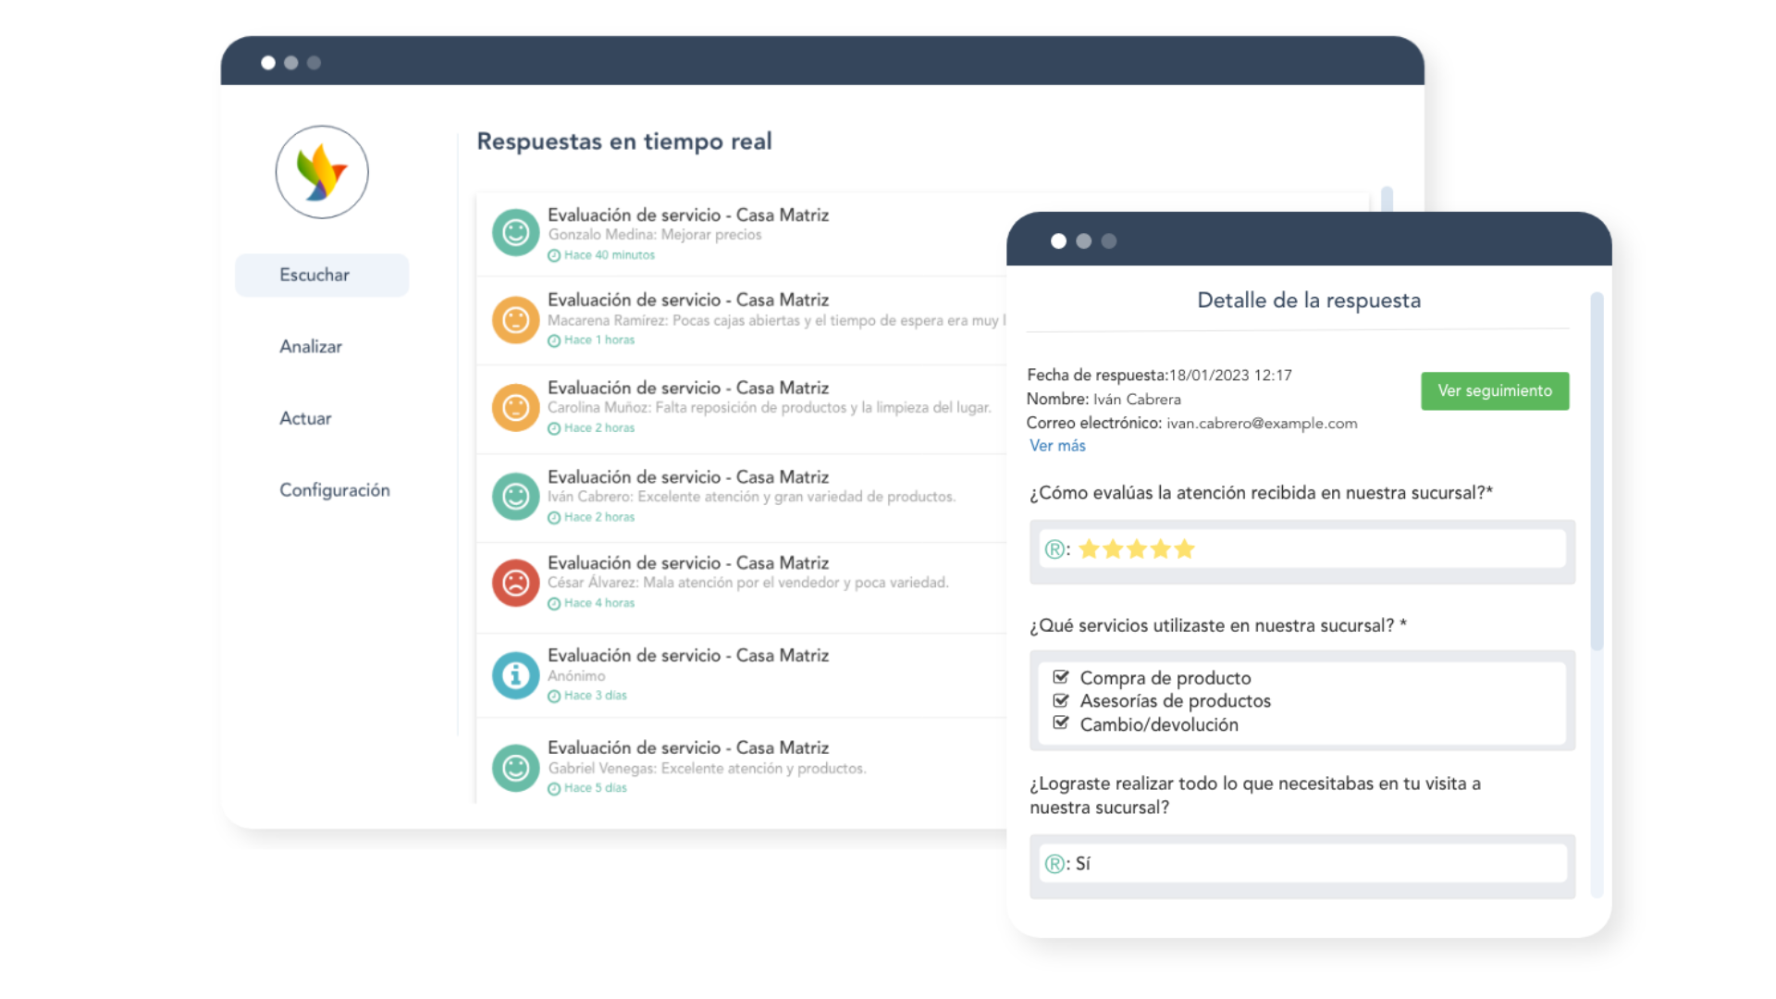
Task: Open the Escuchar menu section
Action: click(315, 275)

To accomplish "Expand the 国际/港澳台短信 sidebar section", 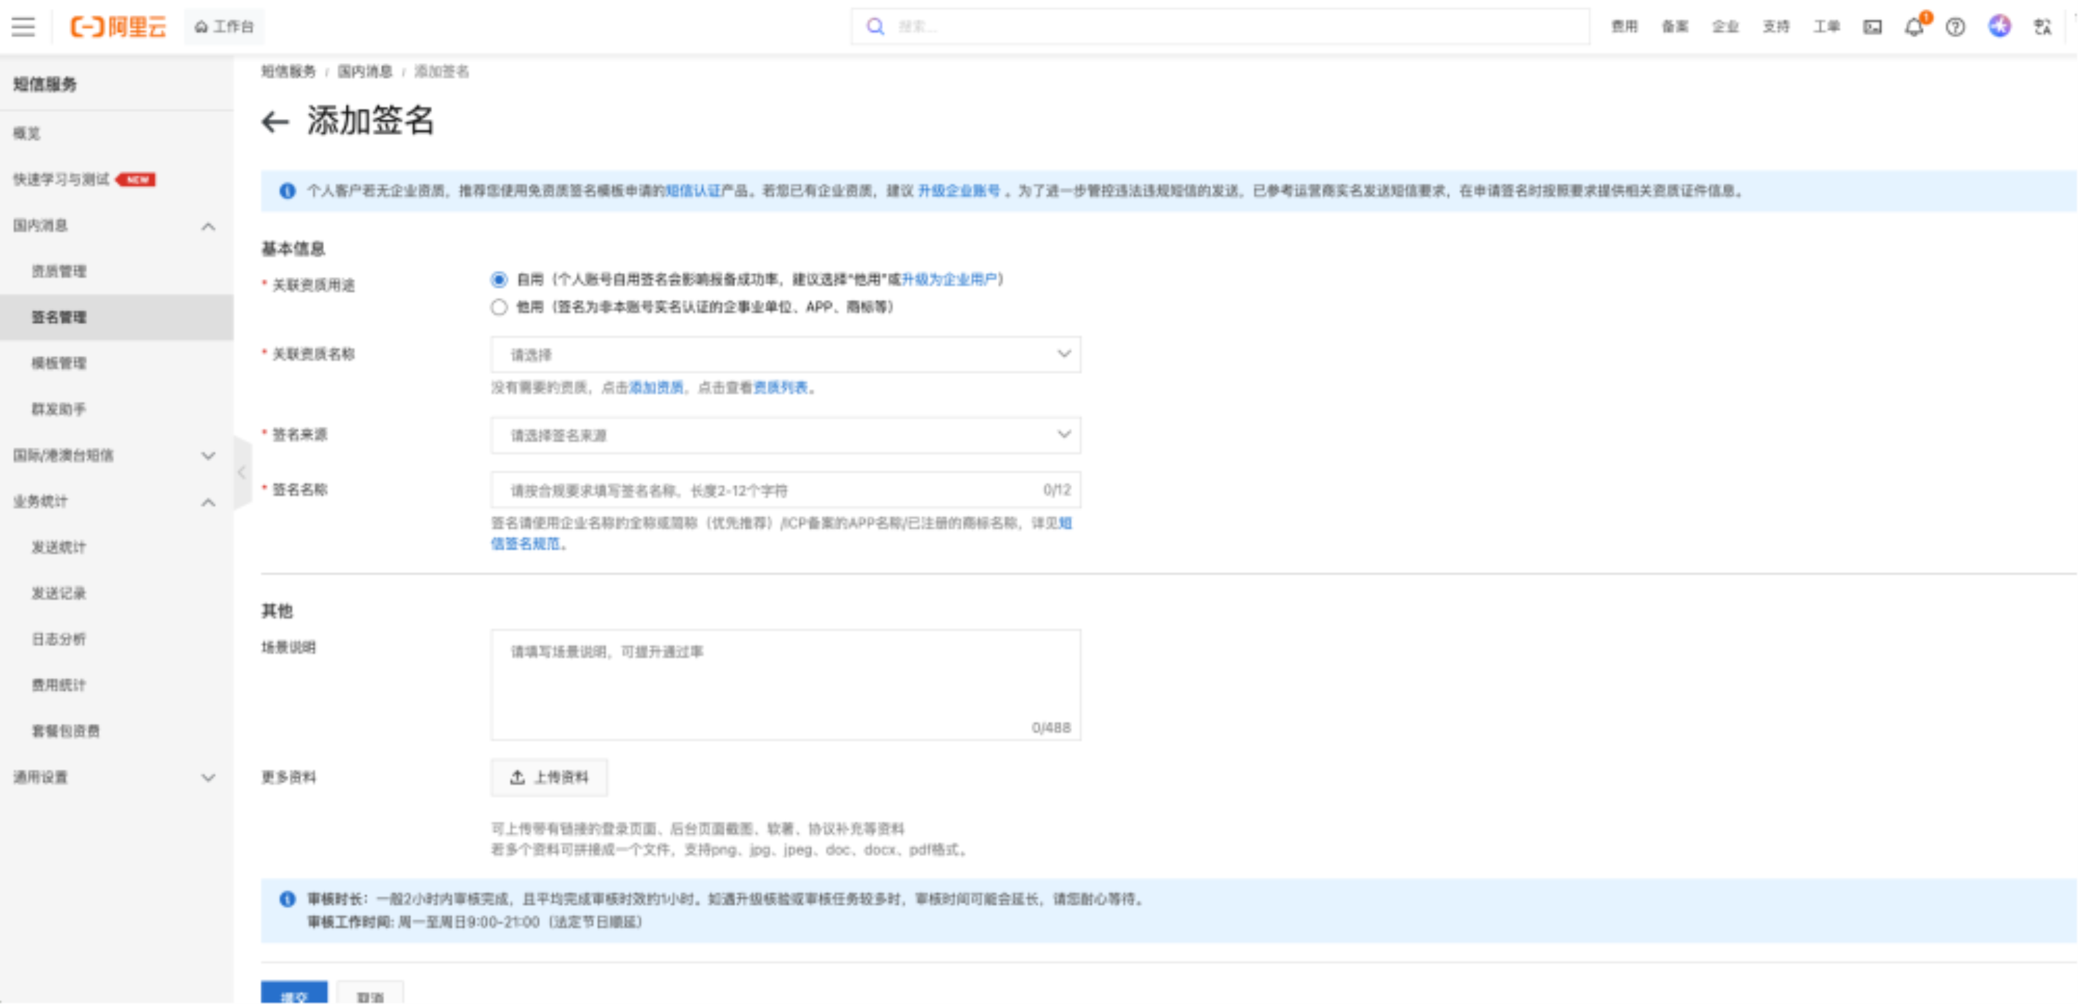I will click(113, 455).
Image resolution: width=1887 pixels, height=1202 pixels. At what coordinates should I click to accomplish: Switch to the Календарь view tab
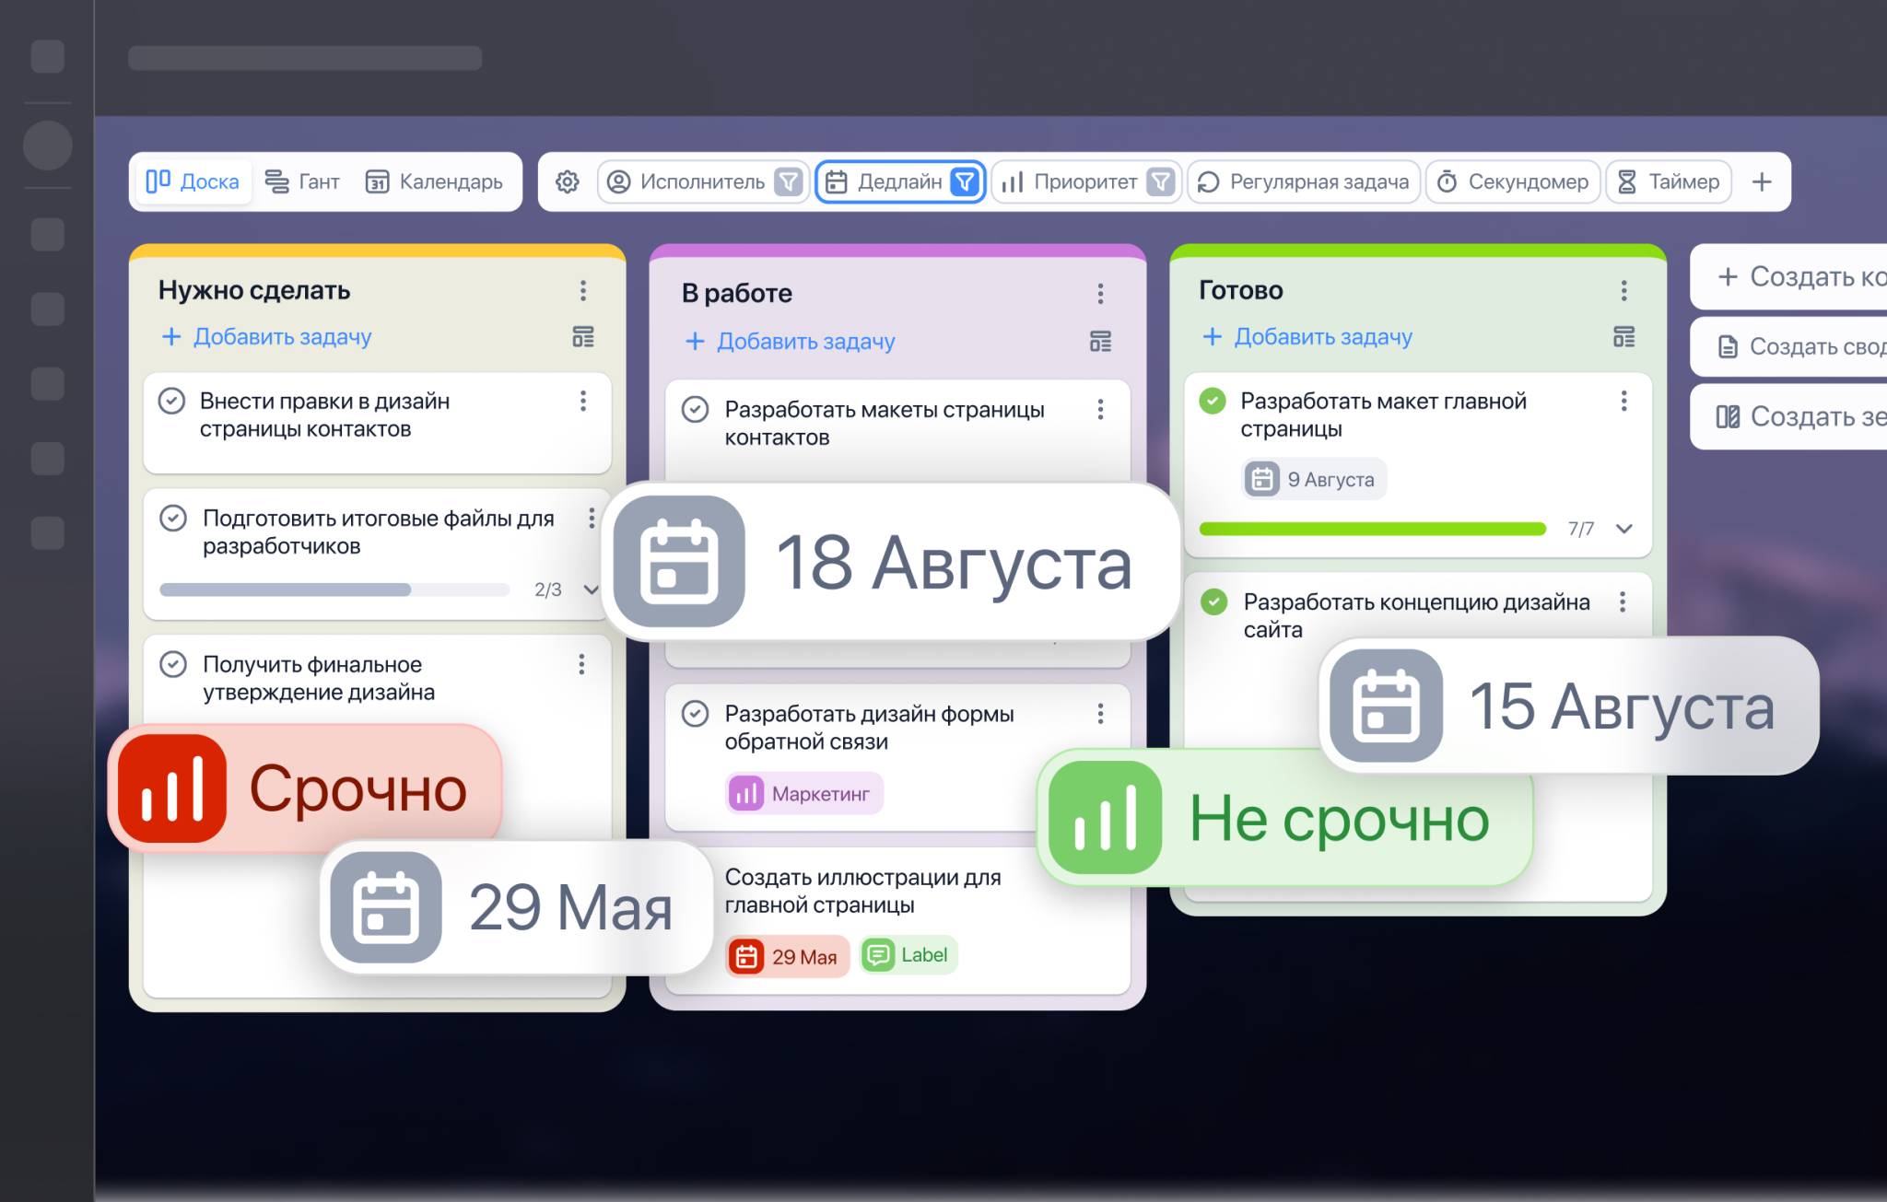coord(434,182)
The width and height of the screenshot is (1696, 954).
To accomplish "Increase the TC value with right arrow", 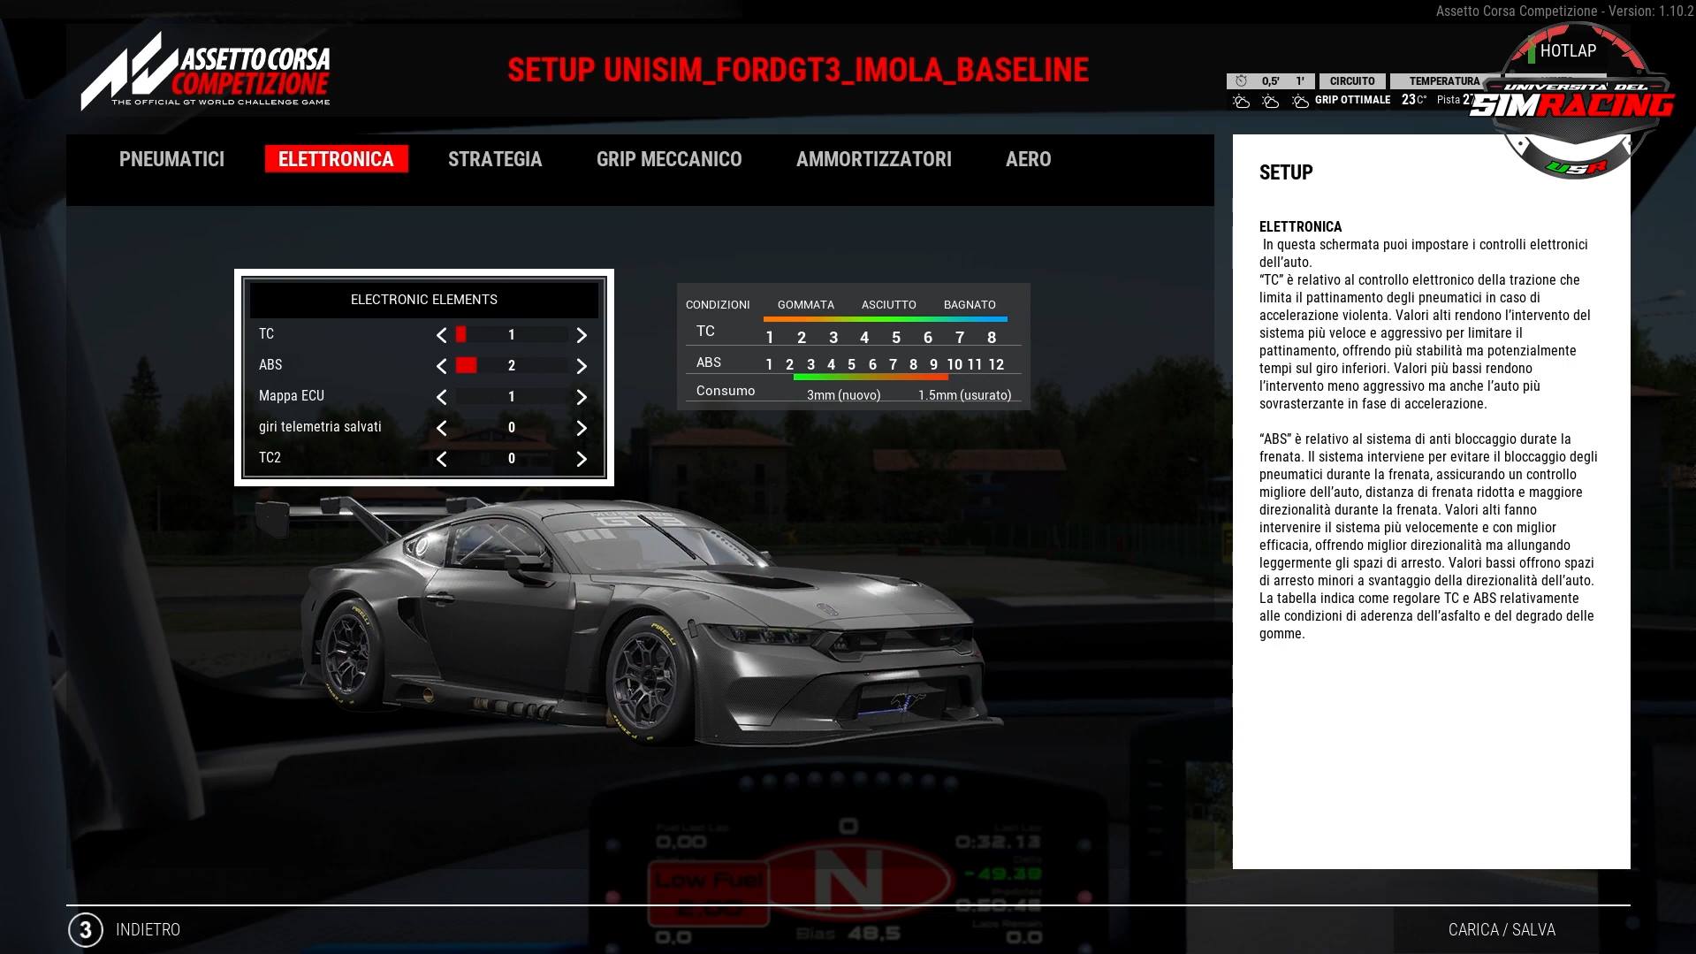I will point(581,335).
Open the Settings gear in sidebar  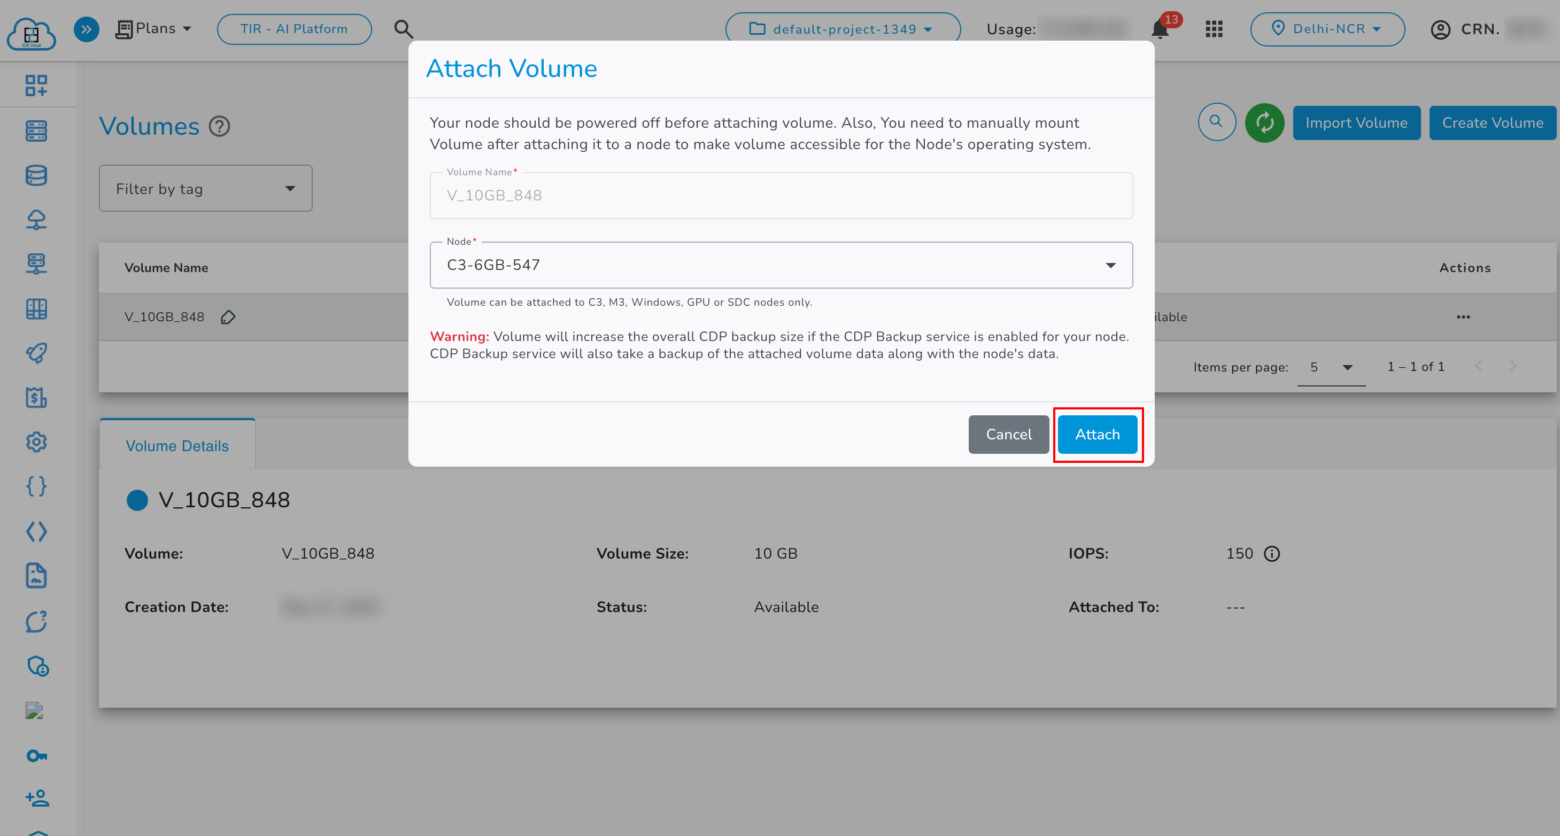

- WHAT IS NEEDED
Would you print exactly the lines in the listing above, from the line bearing "Image resolution: width=1887" through the line bearing "The width and", leaving out all pictures?

- THE COMPLETED TASK
Image resolution: width=1887 pixels, height=1202 pixels. At what coordinates should I click to accomplish: Switch to the Календарь view tab
coord(434,182)
The width and height of the screenshot is (1696, 954).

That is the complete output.